December 4, 2022 Derek Jones 4 comments

Programming do-gooders sometimes fall into the trap of thinking that banning the use of a problematic language construct removes the possibility of the problems associated with that construct’s usage construct from occurring. The do-gooders overlook the fact that developers use language constructs because they solve a coding need, and that banning usage does not make the coding need go away. If a particular usage is banned, then developers have to come up with an alternative to handle their coding need. The alternative selected may have just as many, or more, problems associated with its use as the original usage.

The C++ committee has fallen into this do-gooder trap by deprecating the use of some unary operators (i.e., ++ and --) and compound assignment operators (e.g., += and &=) on objects declared with the volatile type-specifier. The new wording appears in the 2020 version of the C++ Standard; see sections 7.6.1.5, 7.6.2.2, 7.6.19, and 9.6.

Listing a construct as being deprecated gives notice that it might be removed in a future revision of the standard (languages committees tend to accumulate deprecated constructs and rarely actually remove a construct; breaking existing code is very unpopular).

What might be problematic about objects declared with the volatile type-specifier?

By declaring an object with the volatile type-specifier a developer is giving notice that its value can change through unknown mechanisms at any time. For instance, an array may be mapped to the memory location where the incoming bytes from a communications port are stored, or the members of a struct may represent the various status and data information relating to some connected hardware device.

The presence of volatile in an object’s declaration requires that the compiler not optimise away assignments or accesses to said object (because such assignments or accesses can have effects unknown to the compiler).

   volatile int k = 0;
   int i = k, // value of k not guaranteed to be 0
       j = k; // value of k may have changed from that assigned to i
 
   if (i != j)
      printf("The value of k changed from %d to %d\n", i, j);

If, at some point in the future, developers cannot rely on code such as k+=3; being supported by the compiler, what are they to do?

Both the C and C++ Standards state:
“The behavior of an expression of the form E1 op = E2 is equivalent to E1 = E1 op E2 except that E1 is evaluated only once.”

So the code k=k+3; cannot be relied upon to have the same effect as k+=3;.

One solution, which does not make use of any deprecated language constructs, is:

   volatile int k;
   int temp;
   /* ... */
   temp=k;
   temp+=3;
   k=temp;

In what world is the above code less problematic than writing k+=3;?

I understand that in the C++ world there are templates, operator overloading, and various other constructs that can make it difficult to predict how many times an object might be accessed. The solution is to specify the appropriate behavior for volatile objects in these situations.
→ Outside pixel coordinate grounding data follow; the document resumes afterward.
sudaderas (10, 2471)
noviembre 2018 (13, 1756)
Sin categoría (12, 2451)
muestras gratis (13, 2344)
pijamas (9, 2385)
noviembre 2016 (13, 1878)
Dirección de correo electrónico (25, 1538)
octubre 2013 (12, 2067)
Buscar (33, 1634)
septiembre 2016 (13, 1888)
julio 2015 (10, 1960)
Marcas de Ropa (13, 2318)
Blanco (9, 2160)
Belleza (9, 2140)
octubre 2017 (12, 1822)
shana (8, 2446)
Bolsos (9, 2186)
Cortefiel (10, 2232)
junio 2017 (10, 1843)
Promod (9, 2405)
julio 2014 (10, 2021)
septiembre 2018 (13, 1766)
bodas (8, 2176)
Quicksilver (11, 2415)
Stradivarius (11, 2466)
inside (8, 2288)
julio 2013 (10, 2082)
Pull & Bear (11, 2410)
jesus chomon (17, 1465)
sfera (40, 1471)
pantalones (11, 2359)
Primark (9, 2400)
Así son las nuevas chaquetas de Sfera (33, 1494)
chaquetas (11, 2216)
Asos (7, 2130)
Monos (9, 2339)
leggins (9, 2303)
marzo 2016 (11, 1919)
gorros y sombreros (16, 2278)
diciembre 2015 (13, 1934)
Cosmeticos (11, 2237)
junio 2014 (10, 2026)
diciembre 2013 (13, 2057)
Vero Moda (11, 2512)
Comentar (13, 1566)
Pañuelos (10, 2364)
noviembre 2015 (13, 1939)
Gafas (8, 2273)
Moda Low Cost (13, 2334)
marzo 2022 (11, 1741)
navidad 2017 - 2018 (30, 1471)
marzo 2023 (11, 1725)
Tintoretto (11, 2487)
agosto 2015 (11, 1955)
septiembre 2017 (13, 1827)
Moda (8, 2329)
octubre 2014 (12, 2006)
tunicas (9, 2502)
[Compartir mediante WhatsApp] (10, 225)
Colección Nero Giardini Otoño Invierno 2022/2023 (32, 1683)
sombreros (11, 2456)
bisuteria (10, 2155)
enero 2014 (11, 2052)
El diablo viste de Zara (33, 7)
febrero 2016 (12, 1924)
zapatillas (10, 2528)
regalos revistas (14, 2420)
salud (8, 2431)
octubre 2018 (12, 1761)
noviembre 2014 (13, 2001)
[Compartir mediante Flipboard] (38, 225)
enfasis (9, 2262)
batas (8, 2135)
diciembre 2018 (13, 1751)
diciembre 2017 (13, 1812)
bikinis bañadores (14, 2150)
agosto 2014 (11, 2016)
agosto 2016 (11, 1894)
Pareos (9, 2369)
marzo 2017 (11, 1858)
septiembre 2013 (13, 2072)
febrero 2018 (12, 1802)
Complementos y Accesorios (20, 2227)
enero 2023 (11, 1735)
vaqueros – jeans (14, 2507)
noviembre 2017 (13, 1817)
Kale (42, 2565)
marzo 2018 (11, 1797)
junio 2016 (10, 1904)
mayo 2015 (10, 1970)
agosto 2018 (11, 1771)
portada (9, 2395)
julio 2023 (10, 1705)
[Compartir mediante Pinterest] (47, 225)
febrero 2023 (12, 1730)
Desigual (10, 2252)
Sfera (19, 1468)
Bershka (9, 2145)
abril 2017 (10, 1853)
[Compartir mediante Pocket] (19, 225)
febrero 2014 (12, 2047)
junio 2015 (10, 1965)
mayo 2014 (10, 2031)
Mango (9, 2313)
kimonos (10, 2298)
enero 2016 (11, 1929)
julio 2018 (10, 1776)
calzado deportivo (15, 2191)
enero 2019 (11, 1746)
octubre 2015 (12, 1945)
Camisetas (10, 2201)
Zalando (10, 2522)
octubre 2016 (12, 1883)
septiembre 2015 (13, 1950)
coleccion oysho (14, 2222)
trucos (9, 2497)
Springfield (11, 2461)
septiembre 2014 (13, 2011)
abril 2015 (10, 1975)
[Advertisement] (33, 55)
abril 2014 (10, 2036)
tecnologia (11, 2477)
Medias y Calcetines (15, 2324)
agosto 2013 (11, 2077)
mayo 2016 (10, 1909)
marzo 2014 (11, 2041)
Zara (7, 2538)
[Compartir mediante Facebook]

Simply deprecating them for some operators is all cost for no benefit.

We can all agree that the use of volatile has costs and benefits. What is WG21’s (the ISO C++ Committee) cost/benefit analysis for deprecating this usage?

The WG21 proposal P1152, “Deprecating volatile”, claims that it “… preserves the useful parts of volatile, and removes the dubious / already broken ones.”

The proposal is essentially a hatchet job, with initial sections written in the style of the heroic fantasy novel The Name of the Wind, where “…kinds of magic are taught in the university as academic disciplines and have daily-life applications…”; cut-and-pasting of text from WG14 (ISO C committee) documents and C++17 adds bulk. Various issues unrelated to the deprecated constructs are discussed, and it looks like more thought is needed in some of these areas.

Section 3.3, “When is volatile useful?”, sets the tone. The first four paragraphs enumerate what volatile is not useful, before the fifth paragraph admits that “volatile is nonetheless a useful concept to have …” (without listing any reasons for this claim).

How did this deprecation get accepted into the 2020 C++ Standard?

The proposal appeared in October 2018, rather late in the development timeline of a standard published in 2020; were committee members punch drunk by this stage, and willing to wave through what appears to be a minor issue? The document contains 1,662 pages of close text, and deprecation is only giving notice of something that might happen in the future.

Soon after the 2020 Standard was published, the pushback started. Proposal P2327, “De-deprecating volatile compound operations”, noted: “deprecation was not received too well in the embedded community as volatile is commonly used”. However, the authors don’t think that ditching the entire proposal is the solution, instead they propose to just de-deprecate the bitwise compound assignments (i.e., |=, &=, and ^=).

The P2327 proposal contains some construct usage numbers, obtained by grep’ing the headers of three embedded SDKs. Unsurprisingly, there were lots of bitwise compound assignments (all in macros setting various flags).

I used Coccinelle to detect actual operations on volatile objects in the Silabs Gecko SDK C source (one of the SDKs measured in the proposal; semgrep handles C and C++, but does not yet fully handle volatile). The following table shows the number of occurrences of each kind of language construct on a volatile object (code and data):

 Construct    Occurrences
    V++            83
    V--             5
    ++V             9
    --V             2
    bit assign    174
    arith assign   27

Will the deprecated volatile usage appear in C++23? ~~Probably, purely because the deadline for change has passed. Given WG21’s stated objective of a 3-year iteration, the debate will have to wait for work on to start on C++26.~~

The increment and decrement deprecation remains. In response to National Body comments on balloting of the draft C++23 document, it was “resolved to un-deprecate all volatile compound assignments.” Thanks to Jonathan Wakely for the correction.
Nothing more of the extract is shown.